Matilda 11

- Tu acreditas nisto? – Matilda perguntava indignada a Jacques.

- Ouve, estás a queixar-te do quê? Arranjaram-te uma forma de sair daqui e ainda te queixas? – Jacques esbracejava incrédula com a reação da amiga. Havia de eu estar no teu lugar. Confessava tudo e mais alguma coisa se isso significasse que sairia daqui. Tu estás aqui há dois dias, eu estou há dois meses. Acredita, amiga. Isto não é um mar de rosas!

Matilda tomou consciência das palavras e da situação da amiga e sentiu-se envergonhada.

- Tens razão. Estou a ser mimada. Têm todos razão, mas de facto eu não roubei.

- Nem eu! E olha onde estou!

- Mal posso esperar para amanhã, para saber como correu a reunião com o juiz.

- Vai correr bem. O teu irmão não disse que o outro tipo o conhecia? Então…

- E tu? Como vais ficar?

- Eu? Eu vou ficar à espera de que os senhores embaixadores se lembrem que eu existo.

- Mas tu não tens ninguém? Não tens família lá em França? Amigos? Namorado? Nada?

- Não. Rompi com tudo e com todos e vim fazer a minha viagem de sonho antes de me lançar ao mundo do trabalho. Sabes? Vendi tudo o que tinha para ir em busca do sonho. Sonhei e agora que estava pronta para acordar para a realidade, enfiei-me, sem saber como, num pesadelo!

Matilda não disse nada, mas sorriu. Tinha pena dela, mas não lho queria dizer. Achava que isso só a iria fazer-se sentir pior.

Miguel nem queria acreditar! Chegou ao hotel a cantar de tão feliz que estava.

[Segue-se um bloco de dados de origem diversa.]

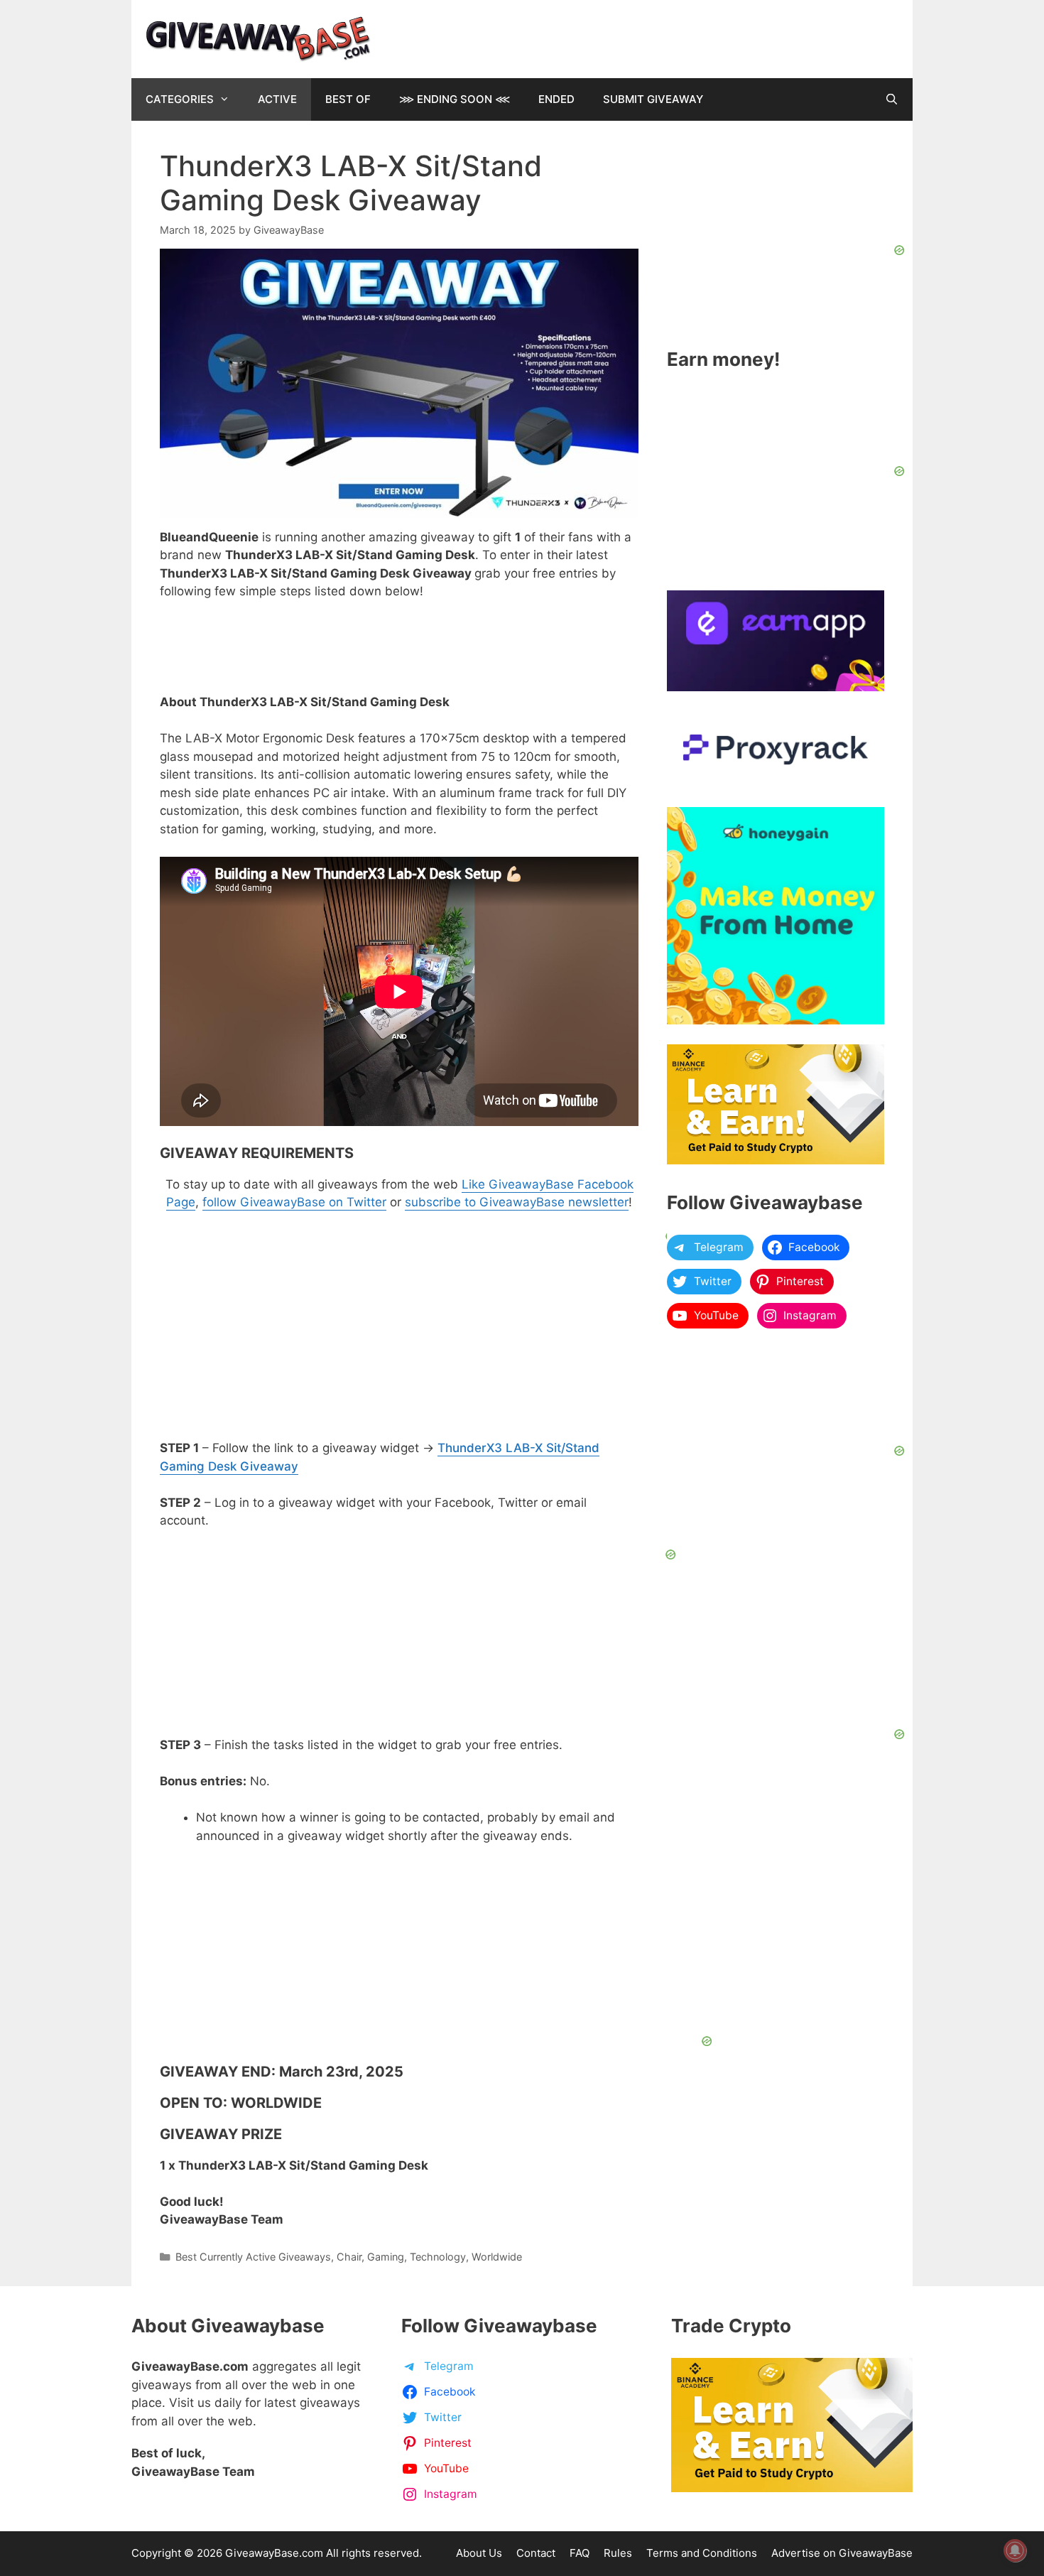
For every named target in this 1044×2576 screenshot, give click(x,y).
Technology (438, 2257)
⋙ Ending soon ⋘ (454, 99)
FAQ (579, 2553)
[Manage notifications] (1015, 2550)
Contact (535, 2553)
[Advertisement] (454, 1944)
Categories (180, 99)
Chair (349, 2257)
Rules (618, 2553)
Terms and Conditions (701, 2553)
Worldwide (497, 2257)
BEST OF (348, 99)
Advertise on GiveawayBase (842, 2553)
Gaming (385, 2257)
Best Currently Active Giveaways (253, 2257)
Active (277, 99)
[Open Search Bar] (892, 99)
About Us (479, 2553)
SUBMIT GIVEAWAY (653, 99)
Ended (556, 99)
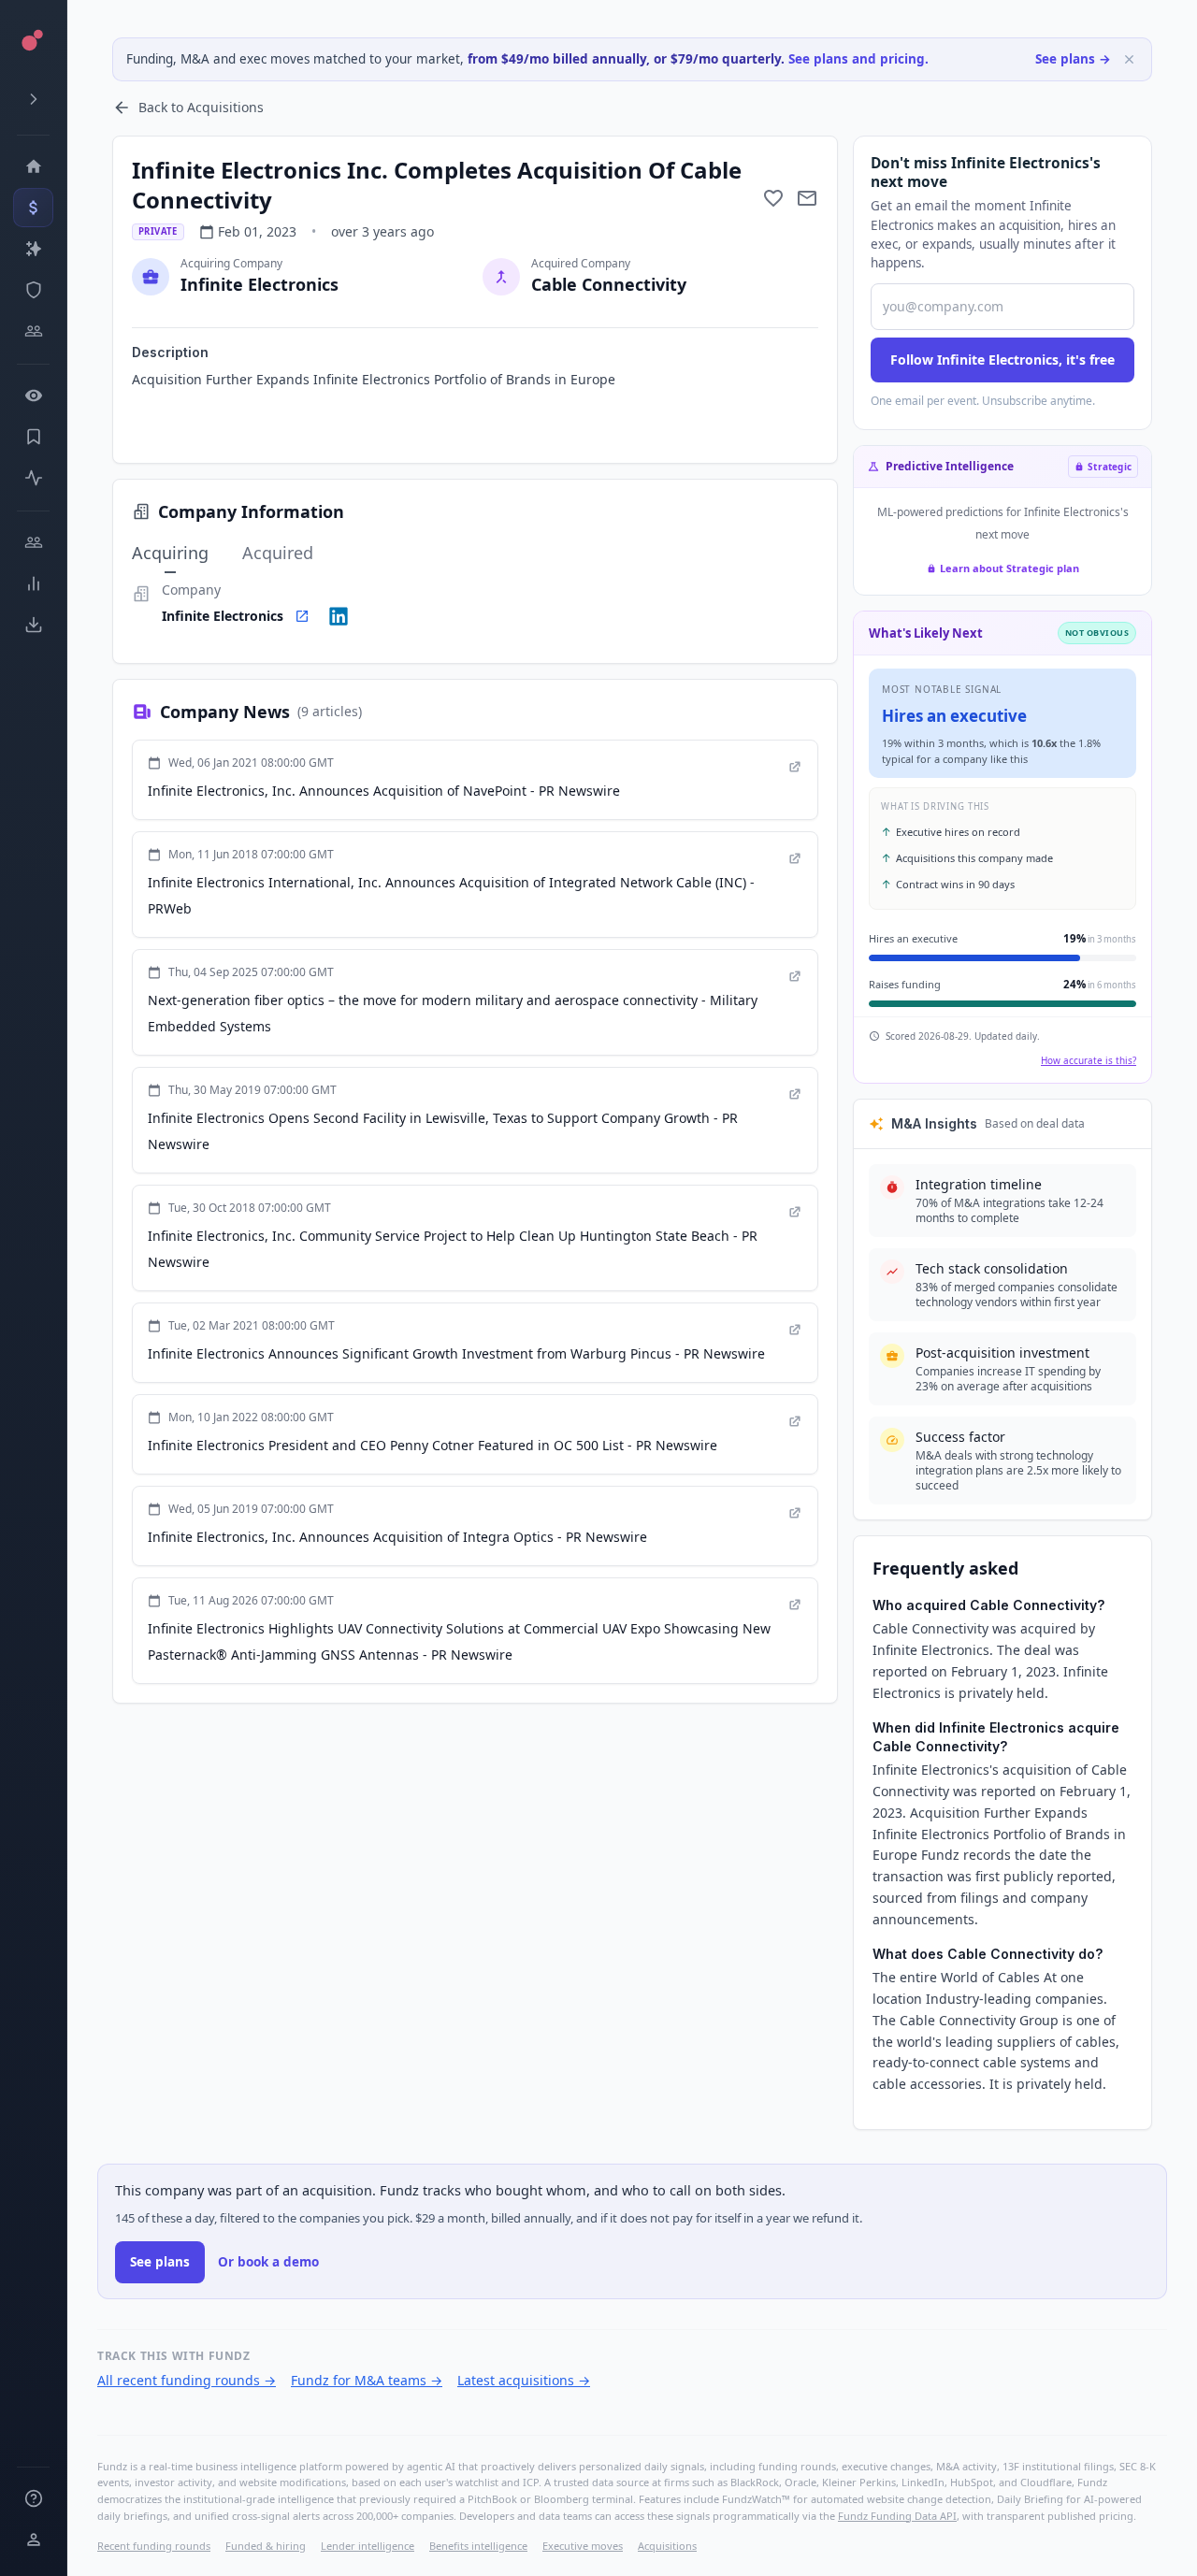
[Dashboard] (33, 166)
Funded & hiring (265, 2546)
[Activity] (33, 477)
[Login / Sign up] (33, 2539)
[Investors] (33, 331)
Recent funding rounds (153, 2546)
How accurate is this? (1088, 1060)
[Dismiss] (1129, 59)
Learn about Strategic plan (1009, 568)
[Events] (33, 207)
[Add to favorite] (773, 198)
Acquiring (170, 552)
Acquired (277, 552)
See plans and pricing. (858, 58)
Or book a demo (268, 2261)
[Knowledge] (33, 2498)
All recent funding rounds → (186, 2380)
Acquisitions (667, 2546)
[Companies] (33, 248)
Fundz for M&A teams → (366, 2380)
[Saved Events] (33, 436)
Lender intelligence (367, 2546)
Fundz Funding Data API (897, 2516)
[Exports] (33, 624)
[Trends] (33, 583)
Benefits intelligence (478, 2546)
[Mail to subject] (807, 198)
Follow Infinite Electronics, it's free (1002, 359)
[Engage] (33, 542)
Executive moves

- Onde está a Matilda? – perguntaram-lhe Paula e Fábio assim que o viram tão bem-disposto.

- Está na prisão! – afirmou displicente.

Fábio e Paula entre olharam-se. Estaria maluco? Ou a gozar com eles?

- Vá lá! – Paula aproximou-se dele. – Onde está? No carro? Tenho a mala pronta, é só ir buscar o telemóvel que está ali a carregar.

- Estou a falar a sério. – Miguel atirou-se para a cama. De repente sentia-se exausto. – Está na prisão. – reafirmou.

- Oh! – Paula foi buscar o telemóvel e a mala. – A que horas é o voo?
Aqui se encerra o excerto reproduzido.